Excerpts from a dataset:
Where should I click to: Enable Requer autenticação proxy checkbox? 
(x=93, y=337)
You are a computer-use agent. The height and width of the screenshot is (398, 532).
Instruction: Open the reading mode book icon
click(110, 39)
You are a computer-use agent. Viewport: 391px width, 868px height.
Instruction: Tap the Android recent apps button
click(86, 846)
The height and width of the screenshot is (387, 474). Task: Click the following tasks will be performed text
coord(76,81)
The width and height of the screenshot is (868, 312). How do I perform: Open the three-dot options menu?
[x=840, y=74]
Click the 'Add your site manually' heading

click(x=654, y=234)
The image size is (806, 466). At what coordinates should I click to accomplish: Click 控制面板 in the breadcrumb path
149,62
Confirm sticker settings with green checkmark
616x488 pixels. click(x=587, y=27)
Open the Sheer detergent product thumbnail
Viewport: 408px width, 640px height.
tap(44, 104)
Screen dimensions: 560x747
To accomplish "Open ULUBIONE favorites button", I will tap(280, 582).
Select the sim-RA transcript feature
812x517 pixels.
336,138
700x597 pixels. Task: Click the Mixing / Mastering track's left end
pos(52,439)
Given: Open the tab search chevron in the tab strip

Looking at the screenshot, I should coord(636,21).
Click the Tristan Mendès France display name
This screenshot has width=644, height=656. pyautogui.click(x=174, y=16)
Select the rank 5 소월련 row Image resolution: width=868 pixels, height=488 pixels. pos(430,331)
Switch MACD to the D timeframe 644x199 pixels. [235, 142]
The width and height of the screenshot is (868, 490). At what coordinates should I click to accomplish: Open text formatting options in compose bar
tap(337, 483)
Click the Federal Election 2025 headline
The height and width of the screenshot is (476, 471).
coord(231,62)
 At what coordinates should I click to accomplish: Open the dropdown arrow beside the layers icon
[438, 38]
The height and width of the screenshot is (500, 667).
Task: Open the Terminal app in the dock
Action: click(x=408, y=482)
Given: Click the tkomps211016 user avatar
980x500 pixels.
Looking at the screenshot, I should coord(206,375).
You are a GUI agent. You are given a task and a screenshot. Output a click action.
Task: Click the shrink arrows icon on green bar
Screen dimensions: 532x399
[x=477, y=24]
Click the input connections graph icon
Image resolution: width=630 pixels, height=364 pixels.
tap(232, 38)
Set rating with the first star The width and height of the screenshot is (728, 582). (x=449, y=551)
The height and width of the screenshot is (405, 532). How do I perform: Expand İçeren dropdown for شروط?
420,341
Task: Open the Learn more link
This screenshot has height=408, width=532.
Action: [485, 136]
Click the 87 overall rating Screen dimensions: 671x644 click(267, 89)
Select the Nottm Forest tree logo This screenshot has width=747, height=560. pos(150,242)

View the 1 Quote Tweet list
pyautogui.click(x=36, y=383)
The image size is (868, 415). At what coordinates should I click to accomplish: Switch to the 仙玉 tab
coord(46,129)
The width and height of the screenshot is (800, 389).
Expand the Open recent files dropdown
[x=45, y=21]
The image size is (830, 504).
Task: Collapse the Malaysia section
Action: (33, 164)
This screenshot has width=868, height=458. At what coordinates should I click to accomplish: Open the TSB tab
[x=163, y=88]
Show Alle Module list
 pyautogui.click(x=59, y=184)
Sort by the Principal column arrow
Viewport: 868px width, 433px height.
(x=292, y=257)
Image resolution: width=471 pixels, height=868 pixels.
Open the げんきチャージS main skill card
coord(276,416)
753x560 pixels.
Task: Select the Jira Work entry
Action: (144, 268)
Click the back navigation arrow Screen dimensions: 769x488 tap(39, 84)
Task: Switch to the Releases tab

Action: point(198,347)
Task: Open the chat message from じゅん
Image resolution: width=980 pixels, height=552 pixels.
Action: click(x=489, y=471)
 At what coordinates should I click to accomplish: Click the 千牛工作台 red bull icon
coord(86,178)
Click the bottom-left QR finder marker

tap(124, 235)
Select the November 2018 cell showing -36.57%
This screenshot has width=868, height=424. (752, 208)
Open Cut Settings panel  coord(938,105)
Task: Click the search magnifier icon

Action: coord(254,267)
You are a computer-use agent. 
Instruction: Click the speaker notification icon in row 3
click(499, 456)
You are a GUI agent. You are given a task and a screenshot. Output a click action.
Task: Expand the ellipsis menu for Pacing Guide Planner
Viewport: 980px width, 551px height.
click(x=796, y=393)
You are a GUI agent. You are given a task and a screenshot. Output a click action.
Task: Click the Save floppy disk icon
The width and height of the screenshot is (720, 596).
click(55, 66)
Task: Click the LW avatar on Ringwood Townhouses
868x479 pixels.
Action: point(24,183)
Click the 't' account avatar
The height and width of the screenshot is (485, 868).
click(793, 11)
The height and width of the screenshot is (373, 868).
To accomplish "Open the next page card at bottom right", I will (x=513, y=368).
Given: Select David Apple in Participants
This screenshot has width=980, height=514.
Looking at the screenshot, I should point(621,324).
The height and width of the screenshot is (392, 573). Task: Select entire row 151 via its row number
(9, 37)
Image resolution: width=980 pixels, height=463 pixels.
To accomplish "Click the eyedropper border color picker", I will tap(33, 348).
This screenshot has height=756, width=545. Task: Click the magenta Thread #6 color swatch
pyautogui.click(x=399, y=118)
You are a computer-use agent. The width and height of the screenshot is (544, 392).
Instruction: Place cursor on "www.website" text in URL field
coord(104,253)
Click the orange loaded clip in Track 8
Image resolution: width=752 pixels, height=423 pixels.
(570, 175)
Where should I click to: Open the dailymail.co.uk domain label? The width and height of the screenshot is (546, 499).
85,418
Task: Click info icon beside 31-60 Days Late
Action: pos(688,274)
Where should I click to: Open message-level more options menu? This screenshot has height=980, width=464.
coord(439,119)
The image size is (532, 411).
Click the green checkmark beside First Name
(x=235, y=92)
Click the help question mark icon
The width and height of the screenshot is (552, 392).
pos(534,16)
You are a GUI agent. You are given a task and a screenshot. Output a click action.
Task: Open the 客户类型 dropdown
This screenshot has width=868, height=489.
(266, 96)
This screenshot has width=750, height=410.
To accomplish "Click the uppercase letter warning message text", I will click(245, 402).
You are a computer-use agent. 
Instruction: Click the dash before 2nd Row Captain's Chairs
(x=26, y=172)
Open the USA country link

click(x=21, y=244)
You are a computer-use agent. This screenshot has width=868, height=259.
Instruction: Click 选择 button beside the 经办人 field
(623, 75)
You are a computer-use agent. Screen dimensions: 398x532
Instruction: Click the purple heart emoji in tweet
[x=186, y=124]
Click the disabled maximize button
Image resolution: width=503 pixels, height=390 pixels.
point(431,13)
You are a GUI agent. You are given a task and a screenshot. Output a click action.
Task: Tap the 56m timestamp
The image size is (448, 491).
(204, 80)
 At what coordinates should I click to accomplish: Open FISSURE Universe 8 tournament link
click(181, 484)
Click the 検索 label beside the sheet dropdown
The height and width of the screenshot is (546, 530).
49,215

• [Exercise details]
In the entries above, the lines between the one holding "You are a computer-use agent. Viewport: 391px" and the one holding "Set rating with", inclusive, are to be printed exactly as written, and those alone.

• [Final answer]
You are a computer-use agent. Viewport: 391px width, 868px height.
Instruction: Tap the Android recent apps button
click(86, 846)
The height and width of the screenshot is (387, 474). Task: Click the following tasks will be performed text
coord(76,81)
The width and height of the screenshot is (868, 312). How do I perform: Open the three-dot options menu?
[x=840, y=74]
Click the 'Add your site manually' heading

click(x=654, y=234)
The image size is (806, 466). At what coordinates should I click to accomplish: Click 控制面板 in the breadcrumb path
149,62
Confirm sticker settings with green checkmark
616x488 pixels. click(x=587, y=27)
Open the Sheer detergent product thumbnail
Viewport: 408px width, 640px height.
tap(44, 104)
Screen dimensions: 560x747
To accomplish "Open ULUBIONE favorites button", I will tap(280, 582).
Select the sim-RA transcript feature
812x517 pixels.
336,138
700x597 pixels. Task: Click the Mixing / Mastering track's left end
pos(52,439)
Given: Open the tab search chevron in the tab strip

Looking at the screenshot, I should coord(636,21).
Click the Tristan Mendès France display name
This screenshot has width=644, height=656. pyautogui.click(x=174, y=16)
Select the rank 5 소월련 row Image resolution: width=868 pixels, height=488 pixels. pos(430,331)
Switch MACD to the D timeframe 644x199 pixels. [235, 142]
The width and height of the screenshot is (868, 490). At what coordinates should I click to accomplish: Open text formatting options in compose bar
tap(337, 483)
Click the Federal Election 2025 headline
The height and width of the screenshot is (476, 471).
coord(231,62)
 At what coordinates should I click to accomplish: Open the dropdown arrow beside the layers icon
[438, 38]
The height and width of the screenshot is (500, 667).
Task: Open the Terminal app in the dock
Action: click(x=408, y=482)
Given: Click the tkomps211016 user avatar
980x500 pixels.
Looking at the screenshot, I should coord(206,375).
You are a GUI agent. You are given a task and a screenshot. Output a click action.
Task: Click the shrink arrows icon on green bar
Screen dimensions: 532x399
[x=477, y=24]
Click the input connections graph icon
Image resolution: width=630 pixels, height=364 pixels.
tap(232, 38)
Set rating with the first star The width and height of the screenshot is (728, 582). (x=449, y=551)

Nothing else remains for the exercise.